En esta última quincena el Consejo Nacional de la Magistratura ha estado en la picota pública como resultado de su decisión de no respaldar la aspiración de tres de los jueces de la Suprema Corte de Justicia que esperaban ser revalidados por siete años más en sus cargos.
A esas voces críticas se ha unido esta semana la Fundación Institucionalidad y Justicia (FINJUS) que en un comunicado público ha expresado: “El proceso que realiza el Consejo Nacional de la Magistratura para evaluar y escoger los jueces de la Suprema Corte de Justicia tiene un marcado componente político y que, exponer públicamente a magistrados que llevan muchos años en el cargo atenta contra la independencia de esta institución”.
En su pronunciamiento la FINJUS afirma: “El Consejo Nacional de la Magistratura no tiene la capacidad técnica necesaria para evaluar a los jueces de la Suprema Corte de Justicia, lamentando además la forma en que fueron separados de la alta corte tres magistrados”.
Advierte la FINJUS en su declaración: “Exponer a un juez de esa alta corte atenta contra la propia independencia de la Suprema Corte de Justicia. Si el mismo órgano que evalúa es el que finalmente nombra, ahí hay un problema de independencia”.
Lo que más llama la atención en este pronunciamiento de una institución altamente capacitada y especializada en materia judicial como la FINJUS es su queja respecto a la politización del Consejo Nacional de la Magistratura.
Es obvio que este órgano del Estado es eminentemente una instancia política, y para llegar a esta conclusión solo habría que observar quiénes son sus componentes. En una primera etapa contaba con siete integrantes de los cuales cinco eran políticos (el presidente de la República, el presidente del Senado, el presidente de la Cámara de Diputados, un senador de un partido opositor al del Gobierno y un diputado de un partido opositor al Gobierno), a los cuales se sumaban el presidente y un juez de la Suprema Corte de Justicia.
Más adelante se incluyó entre sus miembros al procurador general de la República, otro cargo político, con lo cual pasaron a ser seis los miembros políticos del Consejo Nacional de la Magistratura, y en el presente el procurador ha sido reemplazado por el presidente del Tribunal Constitucional, con lo cual se redujo a cinco el número de sus miembros provenientes de partidos políticos.

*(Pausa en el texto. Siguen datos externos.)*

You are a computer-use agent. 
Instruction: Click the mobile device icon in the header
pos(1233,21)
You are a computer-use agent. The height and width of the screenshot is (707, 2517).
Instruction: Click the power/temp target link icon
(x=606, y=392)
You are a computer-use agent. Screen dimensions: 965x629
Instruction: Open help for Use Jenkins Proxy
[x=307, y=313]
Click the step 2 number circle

Ahora bien, esta composición mayoritariamente política del Consejo Nacional de la Magistratura no debería extrañar. Son muchos los países, por no decir su generalidad, en que la selección y designación de los jueces descansa en el poder político que sustenta la democracia.
En los Estados Unidos, es su presidente que designa vitaliciamente los jueces del Tribunal Supremo de Justicia, y todos hemos leído en la prensa cómo en su integración hay jueces a quienes se identifican como conservadores y a otros como progresistas.
En España los jueces del Tribunal Supremo de Justicia son seleccionados por el Consejo General del Poder Judicial que los propone al Rey para su nombramiento. Este Consejo está integrado por el presidente del Tribunal Supremo, doce vocales que son jueces elegidos por sus pares y ocho vocales de reconocido prestigio escogidos por los miembros del Congreso de los Diputados, con lo cual se produce la consiguiente influencia política, que provoca igualmente que hasta la prensa identifique a los jueces como conservadores o progresistas.
En Francia la selección de los jueces de la Corte de Casación es competencia del Consejo Superior de la Magistratura, que está integrado por el primer presidente de la Corte de Casación, el procurador general de la Corte de Casación, seis magistrados jueces elegidos por sus pares, un abogado elegido por el Colegio de Abogados y seis personalidades escogidas, una por el presidente de la República, una por el presidente de la Asamblea Nacional, una por el presidente del Senado y tres por el ministro de Justicia. Una vez más, el marcado sesgo político de que se queja Finjus en el país.
La enfermedad no está en la sábana, como se dice popularmente, sino en la integridad de los que componen el órgano constitucional encargado de seleccionar a los jueces y en la capacidad y honestidad de los seleccionados. Dos ejemplos me bastarían para avalar esta afirmación. Jorge Subero Isa ha sido uno de los mejores presidentes de la Suprema Corte de Justicia, y provenía de un litoral político que no se correspondía al de Leonel Fernández, que en esos momentos era el presidente de la República. Por igual, Milton Ray Guevara fue un excelente presidente del Tribunal Constitucional y pertenecía a un partido político distinto al del expresidente Leonel Fernández.
En lo que sí estamos de acuerdo con FINJUS es en la evaluación. Es reprochable someter a servidores judiciales que han probado su capacidad a una evaluación que obviamente estará condicionada por otros intereses y es en este aspecto, y no en el plano político, donde tiene que situarse el debate. De ello hablaremos en otra entrega.